Residents Question Use Of DISD Property
(CBSDFW.COM) – Steve Pickett –
A fight over the building of a new school and the impact on an east Dallas neighborhood is getting dicier.
The Dallas Independent School District will no longer use “eminent domain” to access land for a new O.M. Roberts Elementary school, but that doesn’t mean the DISD has stopped its controversial plan.
Shawn Busari can show you houses with windows boarded, and fences erected around them. Four such houses now belong to the Dallas School District. They were purchased as part of a plan to build and expand O.M. Roberts.
Now the school district has another plan and residents in the Jubilee Park neighborhood are left with property eyesores. “As you can tell within our community, there are boarded homes, and these homes represent our neighbors,” explained Busari.

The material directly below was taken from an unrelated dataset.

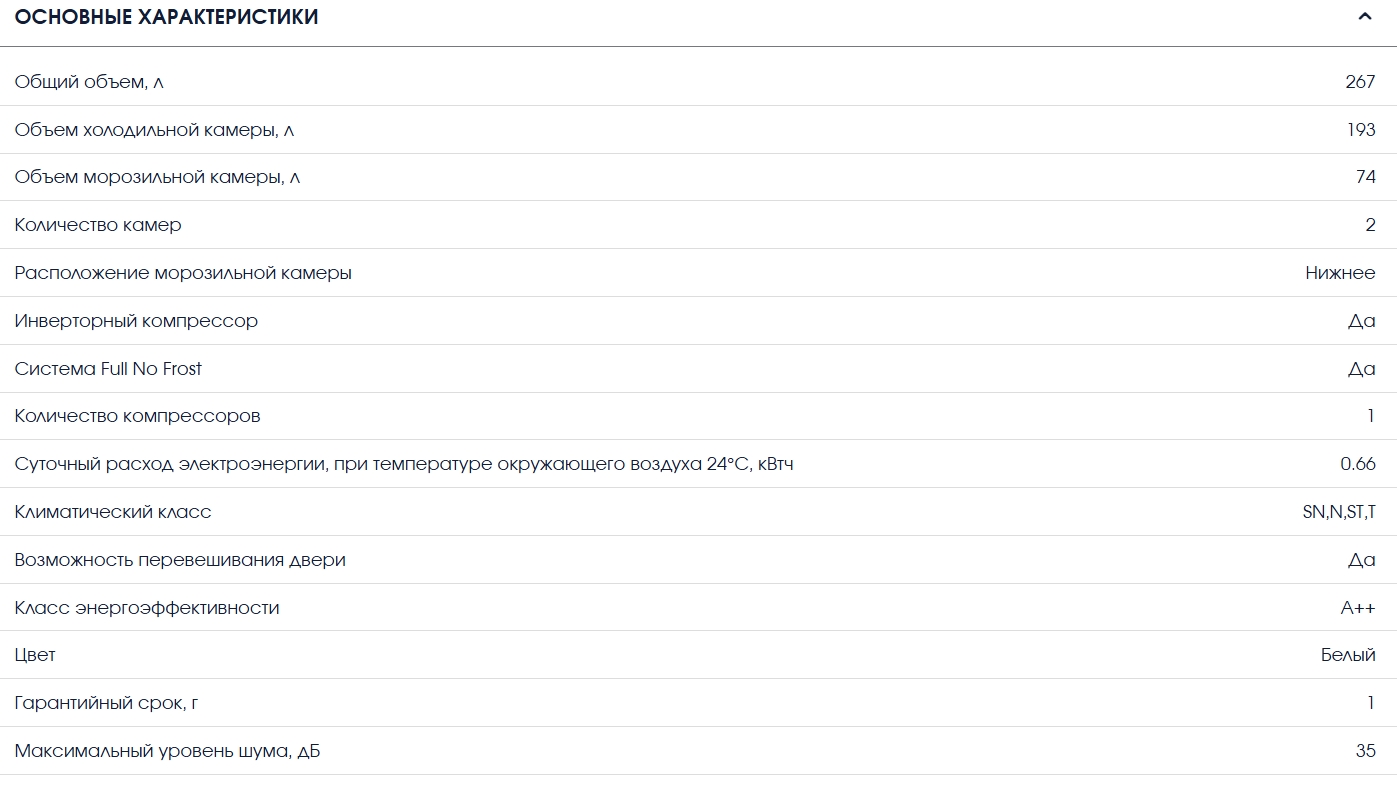Select the energy class value 'A++'
The width and height of the screenshot is (1397, 785).
click(1358, 608)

After months of protests, school officials stopped plans to access Busari’s and others’ houses through eminent domain. The action was a victory to residents… sort of.
Norma Hernandez believes DISD will piecemeal development lot by lot. “They’re telling us now they want to put parking lots and playgrounds between the remaining homes,” she said.
DISD officials say the property for the new school will include land where a car wash now sits, but the district will hold on to the houses.
“I don’t know what we’re going to use the land for yet, nobody does. But we own the property, and we’ll take that [feelings of homeowners] under advisement,” explained DISD spokesperson Jon Dahlander.
While Busari will be the owner of her family home, she and others will be left with boarded up buildings and a new plan for the parcels, which will be determined by the new owners – the school district.
O.M. Roberts elementary is 100 years old. DISD officials say the new campus is needed because of overcrowding and the school’s age.